Evento equilibrou política, experimentação e humor

JOSÉ GERALDO COUTO
ENVIADO ESPECIAL A BRASÍLIA

A pulverização dos principais prêmios do 37º Festival de Brasília do Cinema Brasileiro (só "Cascalho" não ganhou nada) revela o equilíbrio e a heterogeneidade que marcaram a competição, terminada anteontem.
Do drama político ("Cabra-Cega") à comédia de costumes ("Bendito Fruto" e "O Diabo a Quatro"), do "nordestern" ("Cascalho") a duas vertentes totalmente opostas de documentário ("Peões" e "500 Almas"), houve de tudo em Brasília, e nenhum longa conseguiu conquistar categoricamente a supremacia sobre os outros.
Bom sinal, talvez, pois, se não emergiu do festival nenhuma obra-prima, pelo menos o cinema brasileiro mostrou vigor e renovação em várias frentes.
No documentário, por exemplo.
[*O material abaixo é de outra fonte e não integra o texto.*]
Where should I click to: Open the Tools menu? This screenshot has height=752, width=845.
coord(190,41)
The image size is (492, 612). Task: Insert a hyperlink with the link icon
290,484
O vencedor do prêmio principal, "Peões", filme de grande riqueza humana e substância histórica, é um passo adiante no caminho personalíssimo trilhado por Eduardo Coutinho em busca do inefável que se manifesta no contato com o "outro", seja este o operário, a mãe-de-santo ou o catador de lixo.
Uma outra via do documentário é trilhada por "500 Almas", de Joel Pizzini, uma notável tentativa de imersão cinematográfica numa cultura à beira da extinção, a da nação indígena guató.
Em vez do simples registro, o filme de Pizzini procura, com talento e rigor, as correspondências audiovisuais que traduzam características dos guatós: o nomadismo, a dispersão, a língua tonal, o ritmo fluvial do cotidiano.
É um ensaio inventivo e poético sobre a trajetória "sui generis" de uma cultura que se acreditava extinta, mas que renasceu pela ação de missionários, lingüistas e etnólogos -mais ou menos como uma vida que se mantém à custa de aparelhos.

Ficção
No campo da ficção, o grande vencedor, "Cabra-Cega", de Toni Venturi, é uma nova abordagem de um tema que vem se constituindo quase num gênero à parte na nossa cinematografia: o ajuste de contas com os anos da repressão militar à guerrilha.
A originalidade de "Cabra Cega" reside na circunscrição da ação entre as paredes de um apartamento paulistano, dando ênfase às relações afetivas entre uns poucos personagens colhidos no olho do furacão. Uma curiosa fusão entre os temas dos dois longas anteriores de Venturi, o documentário "O Velho" e o drama intimista "Latitude Zero".
Mas talvez a surpresa mais grata do festival tenham sido as comédias urbanas, em particular o excelente "Bendito Fruto", de Sérgio Goldenberg, filme centrado num roteiro inteligente, num elenco de primeira linha e sobretudo num hábil jogo de cintura no trato de temas delicados como o racismo, o homossexualismo e o amor na maturidade.
Mesmo "O Diabo a Quatro", de Alice de Andrade, comédia descabelada cuja irregularidade reflete talvez o grande número de roteiristas (nada menos do que sete), também contribui para um arejamento do gênero, hoje dominado pelas inócuas "comedinhas de relacionamento" tributárias das séries da Globo e das "sitcoms" norte-americanas.
Ainda temos humor. Talvez seja esta a notícia mais animadora que vem de Brasília.